While John Hughes, who died Aug. 6 at age 59, is generally credited with inventing the teen-movie genre, it’s hard to believe he directed only eight films. All are available on DVD: 1984’s Sixteen Candles (Universal), 1985’s The Breakfast Club (Universal) and Weird Science (Universal), 1986’s Ferris Bueller's Day Off (Paramount), 1987’s Planes, Trains & Automobiles (Paramount), 1988’s She's Having a Baby (Paramount), 1989’s Uncle Buck (Universal) and 1991’s Curly Sue (Warner).

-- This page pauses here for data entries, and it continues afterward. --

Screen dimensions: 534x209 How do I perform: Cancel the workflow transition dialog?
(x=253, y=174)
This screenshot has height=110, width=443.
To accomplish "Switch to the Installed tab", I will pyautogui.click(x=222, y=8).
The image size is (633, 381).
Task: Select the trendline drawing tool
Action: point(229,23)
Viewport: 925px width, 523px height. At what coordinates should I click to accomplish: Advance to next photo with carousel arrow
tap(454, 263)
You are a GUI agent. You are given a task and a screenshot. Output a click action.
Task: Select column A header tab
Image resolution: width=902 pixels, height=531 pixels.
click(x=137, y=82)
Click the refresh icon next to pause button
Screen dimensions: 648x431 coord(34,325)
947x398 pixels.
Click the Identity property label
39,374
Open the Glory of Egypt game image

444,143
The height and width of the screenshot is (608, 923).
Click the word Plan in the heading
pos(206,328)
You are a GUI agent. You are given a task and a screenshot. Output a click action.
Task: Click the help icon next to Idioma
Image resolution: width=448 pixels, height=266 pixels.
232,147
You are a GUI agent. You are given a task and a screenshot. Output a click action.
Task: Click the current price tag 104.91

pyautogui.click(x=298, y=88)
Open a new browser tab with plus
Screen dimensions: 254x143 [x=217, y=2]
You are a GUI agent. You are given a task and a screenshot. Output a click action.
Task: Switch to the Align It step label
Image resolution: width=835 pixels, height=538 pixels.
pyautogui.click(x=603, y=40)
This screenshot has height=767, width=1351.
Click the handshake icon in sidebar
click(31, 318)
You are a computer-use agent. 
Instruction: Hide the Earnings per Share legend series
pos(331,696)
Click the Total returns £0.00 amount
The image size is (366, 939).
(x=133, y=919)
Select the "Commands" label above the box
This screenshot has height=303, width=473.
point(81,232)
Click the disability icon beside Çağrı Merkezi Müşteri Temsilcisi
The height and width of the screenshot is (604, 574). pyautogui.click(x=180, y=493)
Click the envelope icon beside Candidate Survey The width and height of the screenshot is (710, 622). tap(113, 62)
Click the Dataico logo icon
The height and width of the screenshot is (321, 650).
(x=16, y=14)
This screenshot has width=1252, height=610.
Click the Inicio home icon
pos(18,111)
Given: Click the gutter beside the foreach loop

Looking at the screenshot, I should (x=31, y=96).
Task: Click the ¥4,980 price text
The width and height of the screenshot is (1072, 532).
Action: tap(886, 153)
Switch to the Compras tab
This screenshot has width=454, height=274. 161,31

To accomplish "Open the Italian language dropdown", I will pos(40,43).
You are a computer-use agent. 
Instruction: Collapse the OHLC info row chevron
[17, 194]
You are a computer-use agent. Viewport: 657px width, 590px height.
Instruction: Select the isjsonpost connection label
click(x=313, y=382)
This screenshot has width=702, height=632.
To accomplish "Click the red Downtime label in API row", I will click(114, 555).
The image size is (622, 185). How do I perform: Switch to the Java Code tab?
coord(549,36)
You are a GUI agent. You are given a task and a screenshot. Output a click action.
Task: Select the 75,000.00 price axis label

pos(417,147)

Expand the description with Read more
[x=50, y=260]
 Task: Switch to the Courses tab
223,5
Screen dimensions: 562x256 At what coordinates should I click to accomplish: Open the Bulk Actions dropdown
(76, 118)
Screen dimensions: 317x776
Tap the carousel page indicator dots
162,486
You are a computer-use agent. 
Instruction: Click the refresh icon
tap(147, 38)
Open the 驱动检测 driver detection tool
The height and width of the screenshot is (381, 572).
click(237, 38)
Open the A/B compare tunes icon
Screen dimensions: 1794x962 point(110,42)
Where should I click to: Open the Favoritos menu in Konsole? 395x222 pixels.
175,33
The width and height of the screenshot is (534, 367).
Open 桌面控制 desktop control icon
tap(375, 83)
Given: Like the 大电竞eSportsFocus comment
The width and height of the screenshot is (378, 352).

Only a handful dealt with teenagers, but were iconic enough to cement Hughes’ reputation for the subject. This feat is parodied by Not Another Teen Movie, which is set at John Hughes High School.
Another tribute occurs in Kevin Smith’s Dogma, which features Jay and Silent Bob hanging out in Illinois after attempting to relocate from New Jersey to Shermer, Ill., only to discover that Shermer is a fake city made up by Hughes to serve as the setting for most of his movies.
Hughes also wrote, among other films, 1983’s Mr. Mom (MGM), 1986’s Pretty in Pink (Paramount), 1990’s Home Alone (Fox) and 1992’s Beethoven (Universal), not to mention the first three “Vacation” movies (an Ultimate Collector’s Edition of Christmas Vacation will be released Nov. 3 from Warner)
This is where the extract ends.